Although historically bills of attainder have sometimes imposed punishment legislatively for past acts which may have already been prohibited as crimes, or acts not prohibited as crimes when committed, which would be make them ex post facto laws, some have been justified as preventive, and sought to avoid political opposition by being imposed on a minority class or faction out of power. This would make bills of attainder the legislative equivalent of civil injunctive or mandamus relief, but without the trouble and expense of the plaintiff proving he would be injured if the relief sought is not granted. If done for alleged past acts that were crimes, it is disablement of public rights without due process of law, but if preventive, it is disablement of public rights for possible future acts, and that is in clear conflict with the purpose of government being the protection of rights. Rights may sometimes conflict and need to be balanced, but actual rights must be balanced against actual rights. It does not work to disable actual rights to prevent possible future infringements of rights that may never occur.

These considerations also open the question of the constitutionality of punitive damages in civil cases. They imply that such punitive damages are necessarily of a character that requires criminal due process. There is no constitutional prohibition against combining civil and criminal cases in a single action, but punitive damages must be imposed by a unanimous verdict of a jury of twelve, based on proof beyond a reasonable doubt, with all the due process protections of criminal trials.

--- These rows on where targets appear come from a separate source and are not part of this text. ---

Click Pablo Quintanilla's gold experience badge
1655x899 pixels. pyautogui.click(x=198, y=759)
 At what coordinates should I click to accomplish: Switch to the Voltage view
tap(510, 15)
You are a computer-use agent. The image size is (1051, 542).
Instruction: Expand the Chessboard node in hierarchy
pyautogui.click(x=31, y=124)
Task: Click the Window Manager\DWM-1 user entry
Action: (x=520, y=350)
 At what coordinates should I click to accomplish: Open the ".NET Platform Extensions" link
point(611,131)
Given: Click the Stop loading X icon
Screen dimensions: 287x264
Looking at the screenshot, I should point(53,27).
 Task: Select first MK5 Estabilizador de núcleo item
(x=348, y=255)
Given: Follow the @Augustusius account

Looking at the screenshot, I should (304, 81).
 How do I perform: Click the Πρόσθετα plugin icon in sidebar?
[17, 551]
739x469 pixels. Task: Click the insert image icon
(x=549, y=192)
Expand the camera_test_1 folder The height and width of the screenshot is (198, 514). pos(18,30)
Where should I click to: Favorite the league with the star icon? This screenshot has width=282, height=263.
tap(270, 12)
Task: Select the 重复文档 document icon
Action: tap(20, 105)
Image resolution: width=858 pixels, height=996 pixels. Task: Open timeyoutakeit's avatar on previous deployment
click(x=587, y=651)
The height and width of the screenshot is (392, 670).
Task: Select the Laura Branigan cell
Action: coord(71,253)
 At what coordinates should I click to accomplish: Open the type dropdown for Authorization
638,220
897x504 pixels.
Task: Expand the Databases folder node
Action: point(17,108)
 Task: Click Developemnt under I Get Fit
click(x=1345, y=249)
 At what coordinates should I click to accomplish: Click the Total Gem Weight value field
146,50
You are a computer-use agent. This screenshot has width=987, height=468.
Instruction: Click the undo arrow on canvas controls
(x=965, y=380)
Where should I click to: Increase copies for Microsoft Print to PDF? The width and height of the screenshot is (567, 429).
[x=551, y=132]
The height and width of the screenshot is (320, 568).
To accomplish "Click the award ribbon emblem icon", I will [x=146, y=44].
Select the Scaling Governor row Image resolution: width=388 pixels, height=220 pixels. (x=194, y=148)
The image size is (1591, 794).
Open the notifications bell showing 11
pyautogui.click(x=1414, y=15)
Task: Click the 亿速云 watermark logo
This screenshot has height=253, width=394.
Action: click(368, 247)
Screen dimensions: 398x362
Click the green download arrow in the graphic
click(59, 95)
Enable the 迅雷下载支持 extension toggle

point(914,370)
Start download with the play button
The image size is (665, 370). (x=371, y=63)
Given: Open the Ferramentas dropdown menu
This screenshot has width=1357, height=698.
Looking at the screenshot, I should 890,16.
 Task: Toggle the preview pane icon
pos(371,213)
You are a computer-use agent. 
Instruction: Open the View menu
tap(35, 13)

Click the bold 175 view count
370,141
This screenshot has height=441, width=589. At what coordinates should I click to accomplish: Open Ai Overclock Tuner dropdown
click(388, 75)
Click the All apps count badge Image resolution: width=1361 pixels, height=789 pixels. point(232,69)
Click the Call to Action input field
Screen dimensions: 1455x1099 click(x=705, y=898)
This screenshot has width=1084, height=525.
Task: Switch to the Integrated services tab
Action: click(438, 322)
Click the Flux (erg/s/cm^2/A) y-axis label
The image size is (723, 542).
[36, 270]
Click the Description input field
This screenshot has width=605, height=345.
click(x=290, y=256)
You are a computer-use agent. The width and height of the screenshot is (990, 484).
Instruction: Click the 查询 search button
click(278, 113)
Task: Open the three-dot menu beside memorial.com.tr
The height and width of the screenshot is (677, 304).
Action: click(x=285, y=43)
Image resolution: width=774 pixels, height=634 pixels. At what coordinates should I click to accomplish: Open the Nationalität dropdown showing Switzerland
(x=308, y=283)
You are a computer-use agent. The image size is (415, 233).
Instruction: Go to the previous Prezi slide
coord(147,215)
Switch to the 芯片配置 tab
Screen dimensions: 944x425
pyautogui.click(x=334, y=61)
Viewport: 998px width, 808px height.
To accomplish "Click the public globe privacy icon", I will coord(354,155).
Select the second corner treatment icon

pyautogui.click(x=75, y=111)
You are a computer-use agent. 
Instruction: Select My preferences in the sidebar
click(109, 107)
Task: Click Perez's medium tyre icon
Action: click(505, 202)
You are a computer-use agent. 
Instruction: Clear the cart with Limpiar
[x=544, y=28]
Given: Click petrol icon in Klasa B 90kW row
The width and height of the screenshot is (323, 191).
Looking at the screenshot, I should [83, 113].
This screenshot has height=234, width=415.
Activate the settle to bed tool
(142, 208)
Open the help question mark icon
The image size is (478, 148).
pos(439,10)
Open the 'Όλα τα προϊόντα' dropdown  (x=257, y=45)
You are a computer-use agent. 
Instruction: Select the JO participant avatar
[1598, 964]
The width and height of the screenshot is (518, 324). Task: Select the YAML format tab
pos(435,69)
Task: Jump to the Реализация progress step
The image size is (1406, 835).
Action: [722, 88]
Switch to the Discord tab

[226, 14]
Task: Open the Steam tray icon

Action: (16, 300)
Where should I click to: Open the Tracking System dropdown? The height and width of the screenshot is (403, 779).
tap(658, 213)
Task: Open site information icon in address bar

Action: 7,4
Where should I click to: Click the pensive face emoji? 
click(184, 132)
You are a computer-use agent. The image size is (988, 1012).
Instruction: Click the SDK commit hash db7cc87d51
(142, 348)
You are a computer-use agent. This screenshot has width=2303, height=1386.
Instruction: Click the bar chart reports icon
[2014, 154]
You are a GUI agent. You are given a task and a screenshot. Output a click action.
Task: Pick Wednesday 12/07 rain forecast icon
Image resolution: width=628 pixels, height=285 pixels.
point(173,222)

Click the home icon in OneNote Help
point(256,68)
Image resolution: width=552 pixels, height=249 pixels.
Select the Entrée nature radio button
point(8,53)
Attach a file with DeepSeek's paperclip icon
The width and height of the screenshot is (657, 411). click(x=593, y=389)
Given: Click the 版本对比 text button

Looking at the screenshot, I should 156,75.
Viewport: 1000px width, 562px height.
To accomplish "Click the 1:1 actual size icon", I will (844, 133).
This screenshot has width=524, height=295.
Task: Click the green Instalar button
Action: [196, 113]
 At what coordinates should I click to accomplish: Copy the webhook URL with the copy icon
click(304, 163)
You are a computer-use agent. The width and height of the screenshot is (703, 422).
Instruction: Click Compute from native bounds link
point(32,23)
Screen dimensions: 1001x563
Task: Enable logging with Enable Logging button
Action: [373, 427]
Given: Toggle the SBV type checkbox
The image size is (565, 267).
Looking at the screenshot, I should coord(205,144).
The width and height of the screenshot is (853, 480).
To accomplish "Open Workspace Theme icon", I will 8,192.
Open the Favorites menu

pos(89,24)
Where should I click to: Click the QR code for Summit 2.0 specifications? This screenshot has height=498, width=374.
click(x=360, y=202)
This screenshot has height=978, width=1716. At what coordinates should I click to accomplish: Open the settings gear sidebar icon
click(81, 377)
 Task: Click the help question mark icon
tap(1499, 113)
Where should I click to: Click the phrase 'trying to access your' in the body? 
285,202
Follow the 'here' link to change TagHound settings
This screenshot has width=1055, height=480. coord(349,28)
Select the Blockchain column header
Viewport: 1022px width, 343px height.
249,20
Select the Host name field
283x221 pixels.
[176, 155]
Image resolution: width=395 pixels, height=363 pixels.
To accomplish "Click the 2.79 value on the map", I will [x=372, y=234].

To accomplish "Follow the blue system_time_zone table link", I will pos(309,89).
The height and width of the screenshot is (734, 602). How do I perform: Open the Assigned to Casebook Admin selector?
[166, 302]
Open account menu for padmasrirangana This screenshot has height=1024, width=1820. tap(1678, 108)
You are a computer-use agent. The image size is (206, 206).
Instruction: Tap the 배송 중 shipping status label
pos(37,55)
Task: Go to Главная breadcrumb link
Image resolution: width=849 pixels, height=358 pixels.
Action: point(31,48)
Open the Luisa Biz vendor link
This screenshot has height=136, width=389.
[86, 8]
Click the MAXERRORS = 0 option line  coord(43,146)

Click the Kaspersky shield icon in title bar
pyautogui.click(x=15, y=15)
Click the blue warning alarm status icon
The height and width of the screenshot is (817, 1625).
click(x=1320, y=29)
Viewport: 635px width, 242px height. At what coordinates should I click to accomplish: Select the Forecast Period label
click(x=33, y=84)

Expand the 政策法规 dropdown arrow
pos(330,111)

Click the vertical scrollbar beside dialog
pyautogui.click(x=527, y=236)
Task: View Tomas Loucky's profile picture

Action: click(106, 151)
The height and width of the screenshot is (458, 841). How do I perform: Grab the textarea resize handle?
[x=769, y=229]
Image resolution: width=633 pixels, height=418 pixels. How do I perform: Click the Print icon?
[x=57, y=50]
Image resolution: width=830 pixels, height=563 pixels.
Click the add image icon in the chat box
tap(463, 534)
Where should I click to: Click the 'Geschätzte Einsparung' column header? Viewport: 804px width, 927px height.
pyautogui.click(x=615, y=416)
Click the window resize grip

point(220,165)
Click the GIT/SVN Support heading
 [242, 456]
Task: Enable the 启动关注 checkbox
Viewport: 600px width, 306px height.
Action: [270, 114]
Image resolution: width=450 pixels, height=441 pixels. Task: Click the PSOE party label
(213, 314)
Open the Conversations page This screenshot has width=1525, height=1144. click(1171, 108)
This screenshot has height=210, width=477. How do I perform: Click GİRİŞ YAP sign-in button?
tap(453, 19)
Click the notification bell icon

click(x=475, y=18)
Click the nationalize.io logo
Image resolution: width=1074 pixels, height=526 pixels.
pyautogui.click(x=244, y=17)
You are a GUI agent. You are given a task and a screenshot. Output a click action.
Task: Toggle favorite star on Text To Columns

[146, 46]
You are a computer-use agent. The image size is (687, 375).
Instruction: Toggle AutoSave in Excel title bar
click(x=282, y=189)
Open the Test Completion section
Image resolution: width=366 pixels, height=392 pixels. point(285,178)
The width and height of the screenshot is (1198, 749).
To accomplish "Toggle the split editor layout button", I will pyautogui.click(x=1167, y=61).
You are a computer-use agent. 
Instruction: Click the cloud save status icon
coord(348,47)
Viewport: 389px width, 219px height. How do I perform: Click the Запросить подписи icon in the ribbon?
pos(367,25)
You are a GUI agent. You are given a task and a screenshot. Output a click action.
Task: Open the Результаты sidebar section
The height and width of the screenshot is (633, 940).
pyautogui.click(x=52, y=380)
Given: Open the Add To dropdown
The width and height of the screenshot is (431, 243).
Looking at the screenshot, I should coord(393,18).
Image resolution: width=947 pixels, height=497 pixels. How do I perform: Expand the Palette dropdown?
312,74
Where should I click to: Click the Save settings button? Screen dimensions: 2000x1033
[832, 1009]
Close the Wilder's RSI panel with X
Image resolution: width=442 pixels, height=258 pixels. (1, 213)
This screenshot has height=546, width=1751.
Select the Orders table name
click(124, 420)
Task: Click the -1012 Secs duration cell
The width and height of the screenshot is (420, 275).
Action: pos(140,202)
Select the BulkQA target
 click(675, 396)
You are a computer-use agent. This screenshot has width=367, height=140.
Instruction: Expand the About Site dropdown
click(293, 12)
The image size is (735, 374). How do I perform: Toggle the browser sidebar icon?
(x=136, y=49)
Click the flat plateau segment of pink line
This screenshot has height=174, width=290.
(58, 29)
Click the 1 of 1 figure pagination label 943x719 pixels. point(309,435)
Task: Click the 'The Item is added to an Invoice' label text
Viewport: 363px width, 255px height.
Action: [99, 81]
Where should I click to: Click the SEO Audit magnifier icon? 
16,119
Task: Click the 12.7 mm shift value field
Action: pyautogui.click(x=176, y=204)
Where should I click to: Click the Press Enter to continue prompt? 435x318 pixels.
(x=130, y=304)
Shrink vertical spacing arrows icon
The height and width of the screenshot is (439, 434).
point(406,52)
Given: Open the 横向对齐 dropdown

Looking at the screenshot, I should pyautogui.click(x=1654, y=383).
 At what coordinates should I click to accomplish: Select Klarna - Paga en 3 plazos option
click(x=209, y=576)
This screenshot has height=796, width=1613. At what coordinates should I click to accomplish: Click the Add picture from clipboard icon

The linking of ex post facto laws and bills of attainder to criminal actions fails to consider that the purpose of these provisions is protection of the rights of defendants, and it matters little, except perhaps to the reputation of the defendant, whether the action is called "civil" or "criminal" if the right sought to be disabled is the same. A competency hearing that seeks to confine the defendant to a mental institution is a petition to disable the liberty of the defendant, and as such must be accorded the same due process protections that a "criminal" action would have that sought to imprison the defendant. For the defendant there is little difference between confinement in a mental institution and confinement in a penal institution.


1. Marbury v. Madison, 5 U.S. (1 Cranch) 137; 2 L. Ed. 60 (1803).

2. Art. III Sec. 2 Cl. 1.

3. Barron v. Mayor & City Council of Baltimore, 32 U.S. 243 (1833).